"Yes," repeated Cassiopia, "with his daughter, Miss Lizzie."

"Has he only one daughter?"

"That's all, now. He had two; but Miss Esther ran off with a wild young fellow, an' I've hearn tell as how they were both dead, poor things! So powerful handsome as they were too—'specially him."

"And Miss Lizzie?"

"Oh, yes. Well, you see she ain't married—she's more sense. She's awful pretty, too, though she ain't a mite like Miss Esther was. Laws, she might have bin married dozens of times, I'm sure, if she'd have all the gents who want her. She's only been home for two or three months; she was off somewhere to boardin'-school to larn to play the pianner and make picters and sich."

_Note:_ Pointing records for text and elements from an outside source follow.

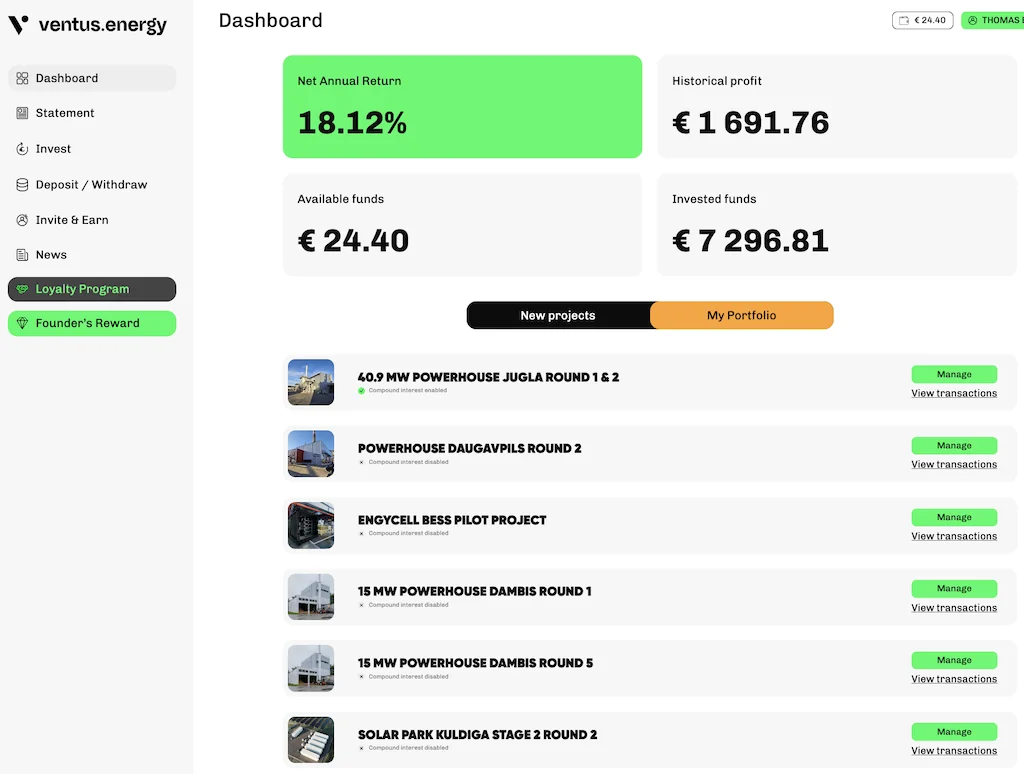Open the Powerhouse Jugla project thumbnail
Image resolution: width=1024 pixels, height=774 pixels.
pos(311,382)
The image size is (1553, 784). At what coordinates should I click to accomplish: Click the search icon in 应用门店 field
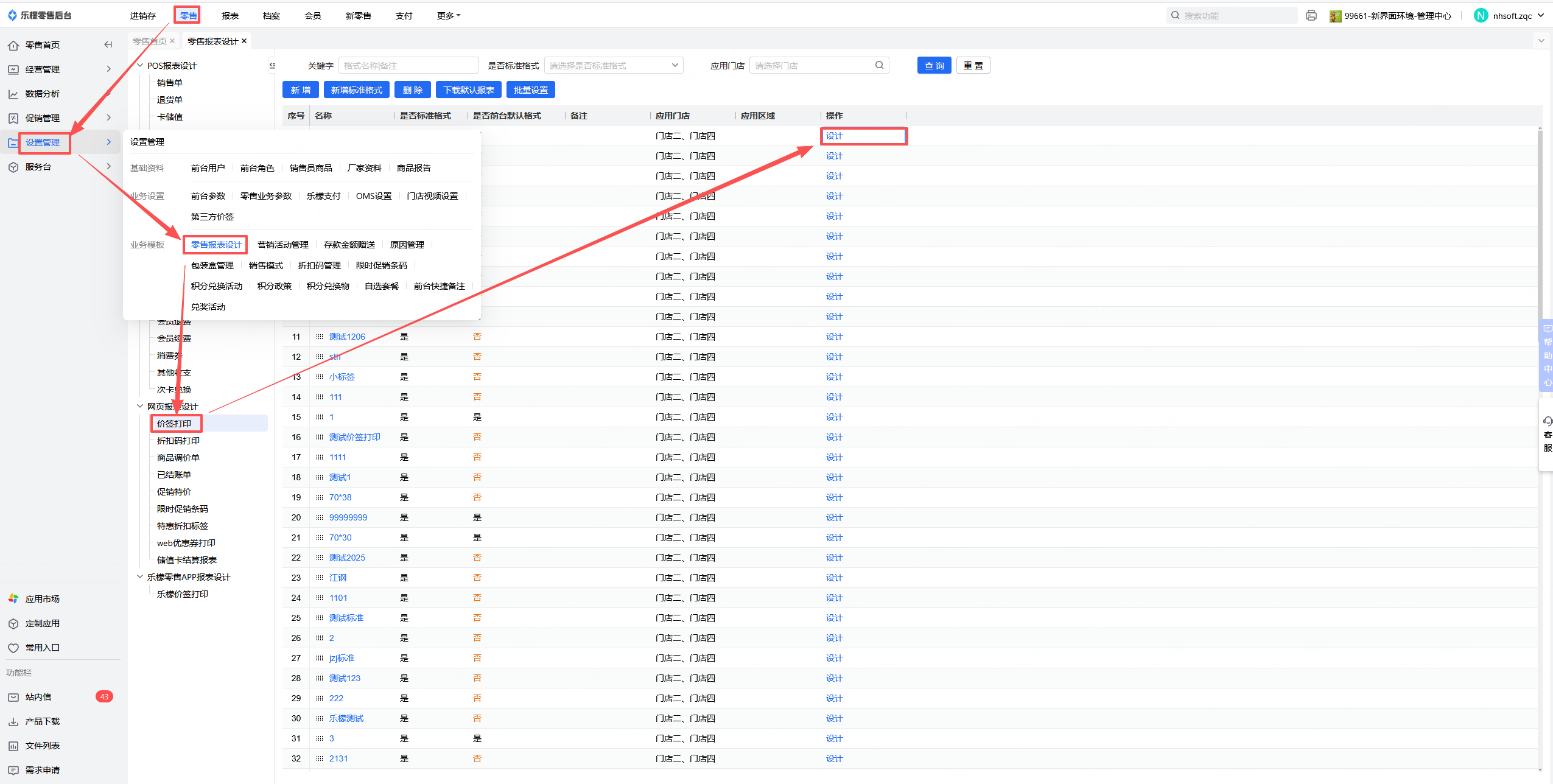879,65
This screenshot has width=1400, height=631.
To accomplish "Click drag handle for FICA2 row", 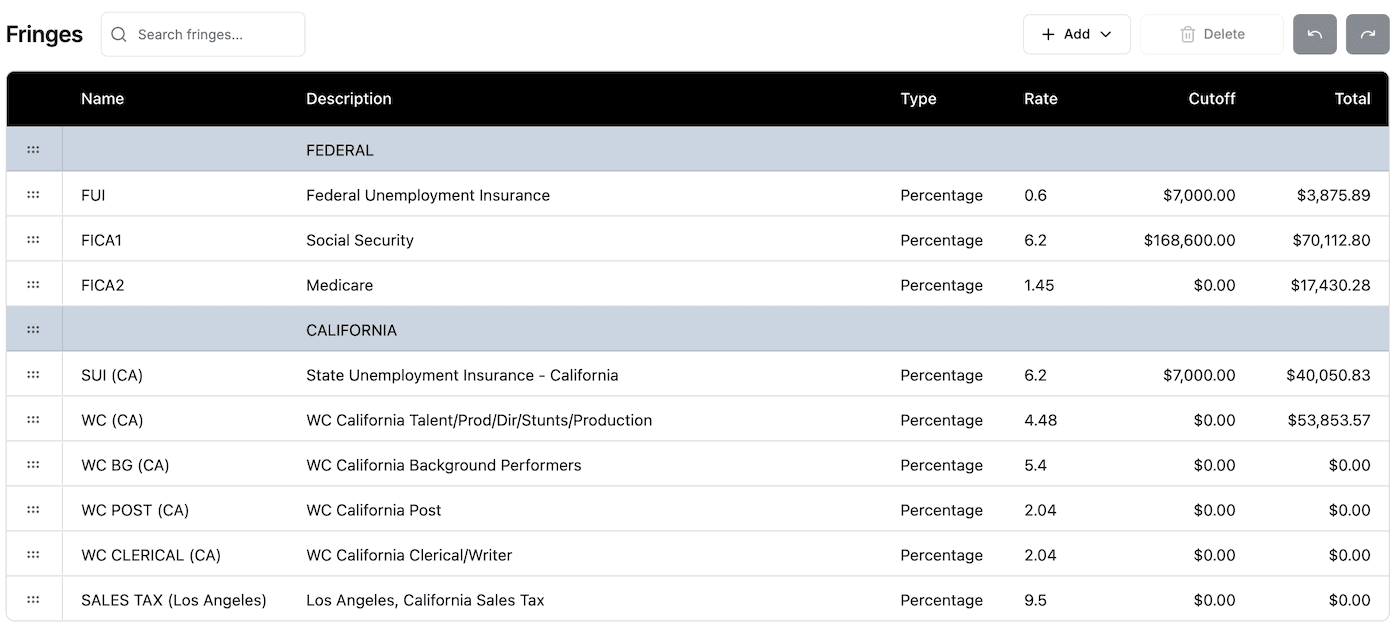I will pos(33,285).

"And the papa of these interesting damsels, what is he like?" inquired the young man.

"He?—sakes alive! Why, he's the ugliest-tempered, crossest, hatefullest, disagreeablest old snapping-turtle ever you saw. He's as cross as two sticks, and as savage as a bear with a sore head. My stars and garters! I'd sooner run a mile out of my way than meet him in the street."

"Whew! pleasant, upon my word! Are all your country magnates as amiable as Squire Erliston?"

"There ain't many more, 'cepting Doctor Nick Wiseman, and that queer old witch, Miss Hagar."

"Has he any grown-up daughters?" inquired the stranger, carelessly.